Texte de la page ::
-------------------------

Au départ, beaucoup d’Italiens prévoyaient passer quelques mois au Québec, renflouer leurs coffres, puis retourner se procurer une terre dans leur pays, explique Michel Ibernardo, employé de la société d’histoire de l’arrondissement de Rosemont, où se situe la Petite Italie. «Les Italiens qui arrivaient ici étaient réellement pauvres. Ils se faisaient dire que l’argent, au Canada, ça se ramassait à la pelle. Alors que c’était vraiment pas ça», raconte-t-il. Le coût des terres en Europe augmentant sans cesse, ceux qui retournaient dans leur patrie n’arrivaient jamais à acheter quoi que ce soit. C’est ainsi que plusieurs ont décidé de rester au pays de l’érable.
Giuseppe Ferrarelli explique qu’il y a cent ans, lorsque ses aïeux arrivaient au pays, ils se réunissaient dans le parc au coin des rues Saint-Zotique et Saint-Laurent. C’est là que le gentilhomme Martel ouvrait les portes de ses granges pour offrir un peu de chaleur à ces immigrés qui lui faisaient tant pitié. Ce fut le premier endroit où les Italiens se rencontraient pour discuter politique, agriculture et…soccer! Sans le savoir, ils jetaient les fondations de ce qui deviendra aujourd’hui la Petite Italie. Cent ans plus tard, les lieux de rencontre des Italiens à Montréal se sont raffinés, mais se trouvent toujours, pour la plupart, entre les rues Beaubien et Jean-Talon.
«Cette paroisse-là a été construite pour tous les Italiens du Canada», souligne Giuseppe Ferrarelli après s’être commandé un espresso bien tassé. Tous les membres de la communauté devaient œuvrer sur le chantier une journée par mois, bénévolement, pour l’édification de cette église. Elle a été bâtie par le célèbre architecte Guido Nincheri en mémoire des apparitions de la Madona à Casacalenda, dans le sud-est de l’Italie. «On n’avait pas de subventions de personne», renchérit le comptable italien avec émotion. Selon Ida Mauri, une des plus vieilles paroissiennes de la Madonna della Difesa, cet endroit était alors le lieu de rencontre privilégié de toute la communauté italienne. «Ils ont construit cette église pour ne pas la partager avec d’autres», ajoute-t-elle.

-------------------------

Extraits du jeu de données:
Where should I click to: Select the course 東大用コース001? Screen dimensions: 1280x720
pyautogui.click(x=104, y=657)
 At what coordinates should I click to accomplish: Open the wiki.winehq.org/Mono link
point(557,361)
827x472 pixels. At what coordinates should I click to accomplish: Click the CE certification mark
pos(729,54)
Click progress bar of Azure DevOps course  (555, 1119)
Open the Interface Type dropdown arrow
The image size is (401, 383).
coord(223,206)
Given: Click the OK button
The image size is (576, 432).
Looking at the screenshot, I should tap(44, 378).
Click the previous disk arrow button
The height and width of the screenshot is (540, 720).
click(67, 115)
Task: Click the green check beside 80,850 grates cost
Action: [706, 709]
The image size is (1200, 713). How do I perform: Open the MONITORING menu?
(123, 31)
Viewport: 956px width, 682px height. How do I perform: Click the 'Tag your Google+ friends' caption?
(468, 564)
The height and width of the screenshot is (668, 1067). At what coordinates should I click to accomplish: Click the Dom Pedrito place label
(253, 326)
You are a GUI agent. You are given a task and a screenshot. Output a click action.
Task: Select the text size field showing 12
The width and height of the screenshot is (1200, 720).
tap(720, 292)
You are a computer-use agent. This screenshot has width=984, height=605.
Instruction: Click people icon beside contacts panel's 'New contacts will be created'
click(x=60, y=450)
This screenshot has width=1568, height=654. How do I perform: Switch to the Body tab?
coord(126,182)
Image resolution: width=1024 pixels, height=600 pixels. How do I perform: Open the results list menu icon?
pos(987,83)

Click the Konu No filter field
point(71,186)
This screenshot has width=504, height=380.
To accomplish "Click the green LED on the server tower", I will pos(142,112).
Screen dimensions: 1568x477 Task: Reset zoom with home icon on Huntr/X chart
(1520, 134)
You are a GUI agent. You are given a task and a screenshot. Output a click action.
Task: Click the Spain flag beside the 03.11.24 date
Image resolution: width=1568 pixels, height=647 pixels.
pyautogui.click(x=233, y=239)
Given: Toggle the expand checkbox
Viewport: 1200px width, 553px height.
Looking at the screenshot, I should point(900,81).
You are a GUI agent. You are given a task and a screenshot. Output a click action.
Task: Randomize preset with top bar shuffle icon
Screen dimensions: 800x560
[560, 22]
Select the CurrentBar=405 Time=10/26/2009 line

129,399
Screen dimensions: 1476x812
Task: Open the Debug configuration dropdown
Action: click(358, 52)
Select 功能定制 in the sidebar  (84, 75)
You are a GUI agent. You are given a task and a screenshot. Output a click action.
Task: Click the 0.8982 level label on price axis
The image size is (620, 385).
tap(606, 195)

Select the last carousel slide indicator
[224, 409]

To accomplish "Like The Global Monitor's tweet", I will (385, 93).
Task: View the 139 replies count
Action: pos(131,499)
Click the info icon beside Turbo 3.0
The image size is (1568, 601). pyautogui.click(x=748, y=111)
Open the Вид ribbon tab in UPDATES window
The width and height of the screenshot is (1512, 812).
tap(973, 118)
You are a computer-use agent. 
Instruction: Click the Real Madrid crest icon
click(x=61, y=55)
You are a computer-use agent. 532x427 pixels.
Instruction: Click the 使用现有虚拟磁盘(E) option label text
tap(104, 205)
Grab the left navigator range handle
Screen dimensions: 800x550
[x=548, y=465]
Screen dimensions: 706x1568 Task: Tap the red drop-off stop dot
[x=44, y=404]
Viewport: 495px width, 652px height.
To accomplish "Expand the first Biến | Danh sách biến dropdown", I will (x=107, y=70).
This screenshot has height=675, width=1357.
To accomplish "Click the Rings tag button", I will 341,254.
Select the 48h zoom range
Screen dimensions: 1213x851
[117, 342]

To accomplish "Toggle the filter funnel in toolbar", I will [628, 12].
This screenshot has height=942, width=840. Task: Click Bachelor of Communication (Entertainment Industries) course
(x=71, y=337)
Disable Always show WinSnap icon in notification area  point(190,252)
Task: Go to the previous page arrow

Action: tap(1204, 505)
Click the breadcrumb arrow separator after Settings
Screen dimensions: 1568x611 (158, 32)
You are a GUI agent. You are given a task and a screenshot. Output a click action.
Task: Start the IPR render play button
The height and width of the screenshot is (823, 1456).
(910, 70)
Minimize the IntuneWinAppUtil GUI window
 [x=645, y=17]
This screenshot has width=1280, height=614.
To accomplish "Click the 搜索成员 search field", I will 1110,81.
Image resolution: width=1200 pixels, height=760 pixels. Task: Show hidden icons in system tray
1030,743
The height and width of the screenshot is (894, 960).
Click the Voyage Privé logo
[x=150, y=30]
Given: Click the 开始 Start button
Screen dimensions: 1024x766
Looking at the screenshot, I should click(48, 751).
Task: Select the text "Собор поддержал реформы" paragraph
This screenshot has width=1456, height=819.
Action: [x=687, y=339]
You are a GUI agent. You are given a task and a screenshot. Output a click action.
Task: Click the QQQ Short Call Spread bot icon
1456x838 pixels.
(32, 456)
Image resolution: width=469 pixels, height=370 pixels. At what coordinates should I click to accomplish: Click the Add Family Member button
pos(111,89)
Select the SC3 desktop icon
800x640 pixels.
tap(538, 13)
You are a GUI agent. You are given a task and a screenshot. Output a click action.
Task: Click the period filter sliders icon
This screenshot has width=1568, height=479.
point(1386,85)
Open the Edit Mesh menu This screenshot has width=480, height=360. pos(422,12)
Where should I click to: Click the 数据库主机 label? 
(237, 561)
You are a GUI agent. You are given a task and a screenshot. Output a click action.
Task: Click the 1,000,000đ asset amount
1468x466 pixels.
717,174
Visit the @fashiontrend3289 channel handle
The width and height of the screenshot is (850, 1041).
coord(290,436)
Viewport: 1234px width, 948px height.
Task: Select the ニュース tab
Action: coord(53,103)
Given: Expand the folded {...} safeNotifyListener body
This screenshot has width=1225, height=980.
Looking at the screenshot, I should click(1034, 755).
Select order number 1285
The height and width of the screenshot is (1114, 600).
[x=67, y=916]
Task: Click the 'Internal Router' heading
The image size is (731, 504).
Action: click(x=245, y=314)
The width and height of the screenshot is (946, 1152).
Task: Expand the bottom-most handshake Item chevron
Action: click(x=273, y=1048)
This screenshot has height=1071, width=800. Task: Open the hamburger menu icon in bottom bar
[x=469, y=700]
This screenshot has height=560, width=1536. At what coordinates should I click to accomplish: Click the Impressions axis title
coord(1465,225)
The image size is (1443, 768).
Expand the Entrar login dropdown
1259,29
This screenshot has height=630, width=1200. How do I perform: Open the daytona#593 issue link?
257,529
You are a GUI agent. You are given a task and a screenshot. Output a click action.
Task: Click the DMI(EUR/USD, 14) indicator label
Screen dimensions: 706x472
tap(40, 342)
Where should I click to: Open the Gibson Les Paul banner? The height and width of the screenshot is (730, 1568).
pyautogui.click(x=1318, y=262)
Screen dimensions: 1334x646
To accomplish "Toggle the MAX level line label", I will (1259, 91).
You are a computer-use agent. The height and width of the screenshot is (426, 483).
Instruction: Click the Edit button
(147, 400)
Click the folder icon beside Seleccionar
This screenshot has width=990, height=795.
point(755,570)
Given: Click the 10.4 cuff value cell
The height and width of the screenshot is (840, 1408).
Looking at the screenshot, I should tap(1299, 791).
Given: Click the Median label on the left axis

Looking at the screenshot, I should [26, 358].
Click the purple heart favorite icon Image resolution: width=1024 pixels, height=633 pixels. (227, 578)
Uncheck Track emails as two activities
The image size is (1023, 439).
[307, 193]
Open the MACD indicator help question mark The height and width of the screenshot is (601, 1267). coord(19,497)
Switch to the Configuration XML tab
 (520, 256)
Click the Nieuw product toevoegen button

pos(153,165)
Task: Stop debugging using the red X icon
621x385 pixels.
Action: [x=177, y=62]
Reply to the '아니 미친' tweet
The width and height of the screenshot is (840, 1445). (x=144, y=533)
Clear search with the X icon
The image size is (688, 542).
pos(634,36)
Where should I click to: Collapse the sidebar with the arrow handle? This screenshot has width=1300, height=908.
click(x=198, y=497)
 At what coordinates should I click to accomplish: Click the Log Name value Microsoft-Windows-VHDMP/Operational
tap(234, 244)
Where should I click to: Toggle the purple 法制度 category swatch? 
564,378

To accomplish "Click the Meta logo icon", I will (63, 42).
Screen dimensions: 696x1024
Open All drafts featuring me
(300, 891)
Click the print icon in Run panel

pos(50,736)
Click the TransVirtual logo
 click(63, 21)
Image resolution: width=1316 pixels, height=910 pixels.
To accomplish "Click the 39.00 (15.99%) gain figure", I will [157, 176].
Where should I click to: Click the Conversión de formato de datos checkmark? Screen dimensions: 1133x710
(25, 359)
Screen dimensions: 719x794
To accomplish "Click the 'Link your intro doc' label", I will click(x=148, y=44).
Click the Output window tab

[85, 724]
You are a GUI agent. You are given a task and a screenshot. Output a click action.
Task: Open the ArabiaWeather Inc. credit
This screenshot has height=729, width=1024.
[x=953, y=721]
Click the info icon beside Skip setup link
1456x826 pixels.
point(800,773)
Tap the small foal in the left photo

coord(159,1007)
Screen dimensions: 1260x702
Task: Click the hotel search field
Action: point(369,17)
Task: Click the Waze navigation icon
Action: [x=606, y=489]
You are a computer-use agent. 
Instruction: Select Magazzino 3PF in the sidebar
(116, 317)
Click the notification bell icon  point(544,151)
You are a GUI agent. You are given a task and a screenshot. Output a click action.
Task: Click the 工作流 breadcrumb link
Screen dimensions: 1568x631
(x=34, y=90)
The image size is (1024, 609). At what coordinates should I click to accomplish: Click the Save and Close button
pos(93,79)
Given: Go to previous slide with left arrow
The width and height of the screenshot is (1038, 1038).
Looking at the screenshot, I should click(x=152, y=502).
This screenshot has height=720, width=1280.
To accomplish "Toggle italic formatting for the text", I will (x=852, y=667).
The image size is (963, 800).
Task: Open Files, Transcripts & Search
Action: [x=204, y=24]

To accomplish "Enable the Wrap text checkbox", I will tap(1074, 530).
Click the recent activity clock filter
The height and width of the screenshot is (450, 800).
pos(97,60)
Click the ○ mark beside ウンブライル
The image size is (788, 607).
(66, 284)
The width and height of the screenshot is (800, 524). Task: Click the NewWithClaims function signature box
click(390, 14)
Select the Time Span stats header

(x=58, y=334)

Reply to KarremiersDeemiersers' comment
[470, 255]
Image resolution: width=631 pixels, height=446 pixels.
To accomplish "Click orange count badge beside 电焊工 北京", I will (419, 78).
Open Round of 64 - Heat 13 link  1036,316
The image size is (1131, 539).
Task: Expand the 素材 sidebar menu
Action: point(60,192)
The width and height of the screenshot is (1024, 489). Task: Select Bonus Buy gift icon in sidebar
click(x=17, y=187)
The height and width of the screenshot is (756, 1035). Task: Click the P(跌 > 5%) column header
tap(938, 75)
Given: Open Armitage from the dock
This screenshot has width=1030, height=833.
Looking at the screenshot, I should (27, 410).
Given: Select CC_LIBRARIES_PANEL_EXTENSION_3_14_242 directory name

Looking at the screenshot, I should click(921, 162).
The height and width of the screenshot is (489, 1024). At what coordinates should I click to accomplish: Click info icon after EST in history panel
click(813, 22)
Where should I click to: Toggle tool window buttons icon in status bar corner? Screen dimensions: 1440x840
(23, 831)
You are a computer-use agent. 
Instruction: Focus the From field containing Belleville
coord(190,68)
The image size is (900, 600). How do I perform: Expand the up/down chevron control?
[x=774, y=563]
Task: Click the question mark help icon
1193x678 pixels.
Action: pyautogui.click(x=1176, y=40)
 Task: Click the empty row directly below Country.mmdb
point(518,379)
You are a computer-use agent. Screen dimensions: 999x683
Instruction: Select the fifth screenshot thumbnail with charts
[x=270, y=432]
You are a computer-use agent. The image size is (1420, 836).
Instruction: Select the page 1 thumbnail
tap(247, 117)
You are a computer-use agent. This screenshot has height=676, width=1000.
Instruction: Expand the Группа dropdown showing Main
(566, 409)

-------------------------

Consigne de travail A ::
Transcrivez le passage du texte sur la Petite Italie compris entre « Giuseppe Ferrarelli explique » et « Beaubien et Jean-Talon. », ces deux extrémités incluses.
Consigne de travail B ::
Pour chacune des affirmations ci-dessous, dites si elle concorde avec le texte sur la Petite Italie. Répondez par oui ou par non, en citant mot pour mot les termes du texte qui permettent de trancher.
(i) À leur arrivée, les Italiens se réunissaient dans un parc au coin des rues Saint-Zotique et Saint-Laurent.
(ii) L'église de la paroisse a été construite grâce à des subventions.
(iii) Les membres de la communauté travaillaient sur le chantier de l'église une journée par semaine.
Le matériel ne joue aucun rôle dans ce travail.

Réponse rédigée A ::
Giuseppe Ferrarelli explique qu’il y a cent ans, lorsque ses aïeux arrivaient au pays, ils se réunissaient dans le parc au coin des rues Saint-Zotique et Saint-Laurent. C’est là que le gentilhomme Martel ouvrait les portes de ses granges pour offrir un peu de chaleur à ces immigrés qui lui faisaient tant pitié. Ce fut le premier endroit où les Italiens se rencontraient pour discuter politique, agriculture et…soccer! Sans le savoir, ils jetaient les fondations de ce qui deviendra aujourd’hui la Petite Italie. Cent ans plus tard, les lieux de rencontre des Italiens à Montréal se sont raffinés, mais se trouvent toujours, pour la plupart, entre les rues Beaubien et Jean-Talon.

Réponse rédigée B ::
(i) Oui : « ils se réunissaient dans le parc au coin des rues Saint-Zotique et Saint-Laurent ».
(ii) Non : « On n’avait pas de subventions de personne ».
(iii) Non : « Tous les membres de la communauté devaient œuvrer sur le chantier une journée par mois, bénévolement ».